This article presents a high-level methodology for preparing and running an effective Azure Synapse Analytics proof of concept (POC) project for Data Explorer pool.

Note

This article forms part of the Azure Synapse proof of concept playbook series of articles. For an overview of the series, see Azure Synapse proof of concept playbook.

Before you begin

The playbook helps you to evaluate the use of Data Explorer for Azure Synapse and is designed for scenarios that are most suitable for Data Explore pools. Use the following scenarios to determine if a Data Explorer pool is the right solution for you before you start your POC.

General architecture patterns scenarios

Any data that fits one or more of the following characteristics should be a good candidate for a Data Explorer pool:
- High volume and speed
- Append only and immutable data
- Data Quiescence: Data that doesn't change. For example, an order placed in an online store is a good example of quiesced data.
Command Query Responsibility Segregation (CQRS) pattern is suited to the Data Explorer pool's append only architecture.
Event sourcing pattern

Other scenarios

The following scenarios are also good candidates for a Data Explorer pool:

Low latency data store for real-time telemetry-based alerts
IoT telemetry data storage and analytics
High speed interactive analytics layer. Particularly when used with Apache Spark engines such as Synapse Spark, DataBricks, or traditional data warehouses such as Synapse SQL pools.
Log and observability analytics

Prepare for the POC

A POC project can help you make an informed business decision about implementing a big data and advanced analytics environment on a cloud-based platform that uses Azure Data a pool in Azure Synapse.

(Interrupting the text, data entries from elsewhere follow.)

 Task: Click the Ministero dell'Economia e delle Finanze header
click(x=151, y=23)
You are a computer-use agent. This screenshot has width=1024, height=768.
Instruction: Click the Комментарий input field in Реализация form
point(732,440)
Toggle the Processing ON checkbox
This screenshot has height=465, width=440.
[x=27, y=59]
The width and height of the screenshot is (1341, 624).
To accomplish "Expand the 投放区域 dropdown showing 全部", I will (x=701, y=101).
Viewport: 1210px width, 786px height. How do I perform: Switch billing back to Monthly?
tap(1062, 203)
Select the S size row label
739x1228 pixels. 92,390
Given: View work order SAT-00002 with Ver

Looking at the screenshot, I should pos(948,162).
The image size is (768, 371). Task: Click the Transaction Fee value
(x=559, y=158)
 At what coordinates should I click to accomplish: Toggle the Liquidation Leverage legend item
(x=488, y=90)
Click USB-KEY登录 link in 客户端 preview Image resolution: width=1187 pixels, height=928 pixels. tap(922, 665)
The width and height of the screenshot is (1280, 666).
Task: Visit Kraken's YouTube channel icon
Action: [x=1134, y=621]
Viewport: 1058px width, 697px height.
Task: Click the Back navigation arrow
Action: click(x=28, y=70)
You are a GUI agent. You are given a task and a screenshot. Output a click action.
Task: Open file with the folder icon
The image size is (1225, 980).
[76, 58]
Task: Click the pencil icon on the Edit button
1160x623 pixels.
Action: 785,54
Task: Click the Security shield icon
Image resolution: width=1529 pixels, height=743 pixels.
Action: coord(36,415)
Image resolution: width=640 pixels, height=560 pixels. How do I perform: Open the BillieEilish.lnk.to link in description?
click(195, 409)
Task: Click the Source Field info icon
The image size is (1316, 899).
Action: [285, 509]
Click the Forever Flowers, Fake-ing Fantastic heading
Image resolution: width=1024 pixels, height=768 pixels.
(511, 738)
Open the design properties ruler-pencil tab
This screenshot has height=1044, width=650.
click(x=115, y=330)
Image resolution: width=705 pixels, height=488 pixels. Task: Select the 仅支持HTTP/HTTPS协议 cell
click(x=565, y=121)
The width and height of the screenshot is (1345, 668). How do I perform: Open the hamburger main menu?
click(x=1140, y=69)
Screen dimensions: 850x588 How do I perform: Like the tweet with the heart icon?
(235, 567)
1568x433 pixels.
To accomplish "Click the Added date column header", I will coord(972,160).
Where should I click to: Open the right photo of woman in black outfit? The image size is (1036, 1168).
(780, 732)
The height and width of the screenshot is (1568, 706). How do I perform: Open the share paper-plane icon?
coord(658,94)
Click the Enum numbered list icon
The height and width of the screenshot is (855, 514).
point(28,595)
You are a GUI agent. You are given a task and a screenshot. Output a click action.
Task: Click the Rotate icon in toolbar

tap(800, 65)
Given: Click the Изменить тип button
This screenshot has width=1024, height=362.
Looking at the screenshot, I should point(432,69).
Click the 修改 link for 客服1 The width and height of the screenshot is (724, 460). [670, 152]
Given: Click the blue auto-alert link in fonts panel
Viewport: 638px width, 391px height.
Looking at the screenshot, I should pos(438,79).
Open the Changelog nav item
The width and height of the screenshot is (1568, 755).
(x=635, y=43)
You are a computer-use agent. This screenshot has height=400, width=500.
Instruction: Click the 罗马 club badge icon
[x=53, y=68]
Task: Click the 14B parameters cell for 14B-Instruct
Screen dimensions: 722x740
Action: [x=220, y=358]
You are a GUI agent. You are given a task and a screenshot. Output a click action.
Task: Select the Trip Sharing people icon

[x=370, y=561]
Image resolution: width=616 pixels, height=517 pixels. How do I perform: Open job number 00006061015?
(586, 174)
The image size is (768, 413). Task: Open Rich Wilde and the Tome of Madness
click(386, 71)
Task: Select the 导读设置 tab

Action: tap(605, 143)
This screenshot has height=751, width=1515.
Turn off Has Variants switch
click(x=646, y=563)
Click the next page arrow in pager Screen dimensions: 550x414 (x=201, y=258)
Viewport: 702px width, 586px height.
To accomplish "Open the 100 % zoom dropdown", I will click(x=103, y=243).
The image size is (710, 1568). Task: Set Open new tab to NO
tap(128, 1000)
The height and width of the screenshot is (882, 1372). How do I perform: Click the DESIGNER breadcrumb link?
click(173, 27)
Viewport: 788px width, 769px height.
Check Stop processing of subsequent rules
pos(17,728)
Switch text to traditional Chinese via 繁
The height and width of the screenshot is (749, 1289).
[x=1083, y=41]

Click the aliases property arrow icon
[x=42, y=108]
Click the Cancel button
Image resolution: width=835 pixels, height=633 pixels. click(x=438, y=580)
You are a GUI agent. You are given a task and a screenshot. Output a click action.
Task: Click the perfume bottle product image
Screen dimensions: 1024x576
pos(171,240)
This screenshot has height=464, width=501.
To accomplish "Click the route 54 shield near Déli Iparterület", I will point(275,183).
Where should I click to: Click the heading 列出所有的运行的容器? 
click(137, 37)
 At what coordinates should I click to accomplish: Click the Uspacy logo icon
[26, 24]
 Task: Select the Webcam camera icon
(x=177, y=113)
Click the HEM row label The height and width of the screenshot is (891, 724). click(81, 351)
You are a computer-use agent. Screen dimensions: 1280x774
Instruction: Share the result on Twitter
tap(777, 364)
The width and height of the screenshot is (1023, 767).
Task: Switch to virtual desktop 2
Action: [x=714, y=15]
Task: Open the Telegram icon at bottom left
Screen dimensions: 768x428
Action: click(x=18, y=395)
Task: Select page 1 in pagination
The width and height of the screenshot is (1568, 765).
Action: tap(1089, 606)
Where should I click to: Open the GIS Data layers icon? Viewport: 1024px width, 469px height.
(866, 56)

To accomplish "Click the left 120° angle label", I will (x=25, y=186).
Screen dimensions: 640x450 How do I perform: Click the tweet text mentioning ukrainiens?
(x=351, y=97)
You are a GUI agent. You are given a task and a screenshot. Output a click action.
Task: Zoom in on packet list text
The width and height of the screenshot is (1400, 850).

A POC project will identify your key goals and business drivers that cloud-based big data and advanced analytics platform must support. It will test key metrics and prove key behaviors that are critical to the success of your data engineering, machine learning model building, and training requirements. A POC isn't designed to be deployed to a production environment. Rather, it's a short-term project that focuses on key questions, and its result can be discarded.

Before you begin planning your Data Explorer POC project:

Identify any restrictions or guidelines your organization has about moving data to the cloud.
Identify executive or business sponsors for a big data and advanced analytics platform project. Secure their support for migration to the cloud.
Identify availability of technical experts and business users to support you during the POC execution.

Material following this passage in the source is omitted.